Supplied data »

══════

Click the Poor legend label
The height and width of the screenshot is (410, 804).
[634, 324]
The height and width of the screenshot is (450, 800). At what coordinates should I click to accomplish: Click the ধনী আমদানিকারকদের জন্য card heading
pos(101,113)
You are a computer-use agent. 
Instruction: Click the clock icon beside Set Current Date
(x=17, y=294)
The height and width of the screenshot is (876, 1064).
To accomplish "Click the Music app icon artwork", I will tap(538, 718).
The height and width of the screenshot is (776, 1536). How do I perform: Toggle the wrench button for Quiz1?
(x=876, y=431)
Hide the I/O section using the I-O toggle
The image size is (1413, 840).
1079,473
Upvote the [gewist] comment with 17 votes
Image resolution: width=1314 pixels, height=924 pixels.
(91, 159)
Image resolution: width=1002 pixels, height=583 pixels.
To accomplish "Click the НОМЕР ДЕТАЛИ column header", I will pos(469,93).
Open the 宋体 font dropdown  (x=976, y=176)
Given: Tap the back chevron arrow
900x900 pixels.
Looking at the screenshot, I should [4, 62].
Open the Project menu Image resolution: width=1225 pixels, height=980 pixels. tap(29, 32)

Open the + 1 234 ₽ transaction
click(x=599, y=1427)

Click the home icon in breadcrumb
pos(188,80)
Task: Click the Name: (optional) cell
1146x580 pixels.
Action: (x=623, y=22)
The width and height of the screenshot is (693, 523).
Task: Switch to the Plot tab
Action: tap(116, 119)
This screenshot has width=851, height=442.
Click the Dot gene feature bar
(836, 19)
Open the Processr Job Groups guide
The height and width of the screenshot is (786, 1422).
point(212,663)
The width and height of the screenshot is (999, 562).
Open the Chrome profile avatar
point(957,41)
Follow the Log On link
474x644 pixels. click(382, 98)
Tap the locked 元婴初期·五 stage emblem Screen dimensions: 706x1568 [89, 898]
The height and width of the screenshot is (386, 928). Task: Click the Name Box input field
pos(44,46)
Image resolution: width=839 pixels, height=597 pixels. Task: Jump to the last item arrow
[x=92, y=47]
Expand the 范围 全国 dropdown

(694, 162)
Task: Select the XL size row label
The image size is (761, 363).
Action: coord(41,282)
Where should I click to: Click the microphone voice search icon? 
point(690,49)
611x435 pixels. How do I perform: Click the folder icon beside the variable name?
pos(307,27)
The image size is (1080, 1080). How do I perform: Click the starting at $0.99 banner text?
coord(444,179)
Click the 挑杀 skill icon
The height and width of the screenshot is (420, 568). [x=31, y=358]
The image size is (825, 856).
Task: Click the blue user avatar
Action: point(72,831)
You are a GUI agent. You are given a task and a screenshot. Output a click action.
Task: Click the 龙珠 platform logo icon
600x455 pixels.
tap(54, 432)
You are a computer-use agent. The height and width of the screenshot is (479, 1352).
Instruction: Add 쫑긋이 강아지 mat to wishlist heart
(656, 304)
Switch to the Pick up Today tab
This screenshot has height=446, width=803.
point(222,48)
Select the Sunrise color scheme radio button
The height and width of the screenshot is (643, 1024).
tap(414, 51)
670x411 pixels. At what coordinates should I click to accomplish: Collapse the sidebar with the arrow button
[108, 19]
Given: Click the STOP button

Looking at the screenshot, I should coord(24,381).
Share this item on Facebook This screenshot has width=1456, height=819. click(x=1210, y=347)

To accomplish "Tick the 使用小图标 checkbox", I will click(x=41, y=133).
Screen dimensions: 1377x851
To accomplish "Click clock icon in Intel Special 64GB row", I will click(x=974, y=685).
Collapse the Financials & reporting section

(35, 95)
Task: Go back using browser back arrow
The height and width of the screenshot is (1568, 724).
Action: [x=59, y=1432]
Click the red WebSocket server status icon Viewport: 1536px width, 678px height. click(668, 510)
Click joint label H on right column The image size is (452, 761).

══════

What the exercise asks » Go through the entries and repeat each one exactly.

Solution for this task »
Click the Poor legend label
The height and width of the screenshot is (410, 804).
[634, 324]
The height and width of the screenshot is (450, 800). At what coordinates should I click to accomplish: Click the ধনী আমদানিকারকদের জন্য card heading
pos(101,113)
You are a computer-use agent. 
Instruction: Click the clock icon beside Set Current Date
(x=17, y=294)
The height and width of the screenshot is (876, 1064).
To accomplish "Click the Music app icon artwork", I will tap(538, 718).
The height and width of the screenshot is (776, 1536). How do I perform: Toggle the wrench button for Quiz1?
(x=876, y=431)
Hide the I/O section using the I-O toggle
The image size is (1413, 840).
1079,473
Upvote the [gewist] comment with 17 votes
Image resolution: width=1314 pixels, height=924 pixels.
(91, 159)
Image resolution: width=1002 pixels, height=583 pixels.
To accomplish "Click the НОМЕР ДЕТАЛИ column header", I will pos(469,93).
Open the 宋体 font dropdown  (x=976, y=176)
Given: Tap the back chevron arrow
900x900 pixels.
Looking at the screenshot, I should [4, 62].
Open the Project menu Image resolution: width=1225 pixels, height=980 pixels. tap(29, 32)

Open the + 1 234 ₽ transaction
click(x=599, y=1427)

Click the home icon in breadcrumb
pos(188,80)
Task: Click the Name: (optional) cell
1146x580 pixels.
Action: (x=623, y=22)
The width and height of the screenshot is (693, 523).
Task: Switch to the Plot tab
Action: tap(116, 119)
This screenshot has width=851, height=442.
Click the Dot gene feature bar
(836, 19)
Open the Processr Job Groups guide
The height and width of the screenshot is (786, 1422).
point(212,663)
The width and height of the screenshot is (999, 562).
Open the Chrome profile avatar
point(957,41)
Follow the Log On link
474x644 pixels. click(382, 98)
Tap the locked 元婴初期·五 stage emblem Screen dimensions: 706x1568 [89, 898]
The height and width of the screenshot is (386, 928). Task: Click the Name Box input field
pos(44,46)
Image resolution: width=839 pixels, height=597 pixels. Task: Jump to the last item arrow
[x=92, y=47]
Expand the 范围 全国 dropdown

(694, 162)
Task: Select the XL size row label
The image size is (761, 363).
Action: coord(41,282)
Where should I click to: Click the microphone voice search icon? 
point(690,49)
611x435 pixels. How do I perform: Click the folder icon beside the variable name?
pos(307,27)
The image size is (1080, 1080). How do I perform: Click the starting at $0.99 banner text?
coord(444,179)
Click the 挑杀 skill icon
The height and width of the screenshot is (420, 568). [x=31, y=358]
The image size is (825, 856).
Task: Click the blue user avatar
Action: point(72,831)
You are a GUI agent. You are given a task and a screenshot. Output a click action.
Task: Click the 龙珠 platform logo icon
600x455 pixels.
tap(54, 432)
You are a computer-use agent. The height and width of the screenshot is (479, 1352).
Instruction: Add 쫑긋이 강아지 mat to wishlist heart
(656, 304)
Switch to the Pick up Today tab
This screenshot has height=446, width=803.
point(222,48)
Select the Sunrise color scheme radio button
The height and width of the screenshot is (643, 1024).
tap(414, 51)
670x411 pixels. At what coordinates should I click to accomplish: Collapse the sidebar with the arrow button
[108, 19]
Given: Click the STOP button

Looking at the screenshot, I should coord(24,381).
Share this item on Facebook This screenshot has width=1456, height=819. click(x=1210, y=347)

To accomplish "Tick the 使用小图标 checkbox", I will click(x=41, y=133).
Screen dimensions: 1377x851
To accomplish "Click clock icon in Intel Special 64GB row", I will click(x=974, y=685).
Collapse the Financials & reporting section

(35, 95)
Task: Go back using browser back arrow
The height and width of the screenshot is (1568, 724).
Action: [x=59, y=1432]
Click the red WebSocket server status icon Viewport: 1536px width, 678px height. click(668, 510)
Click joint label H on right column The image size is (452, 761).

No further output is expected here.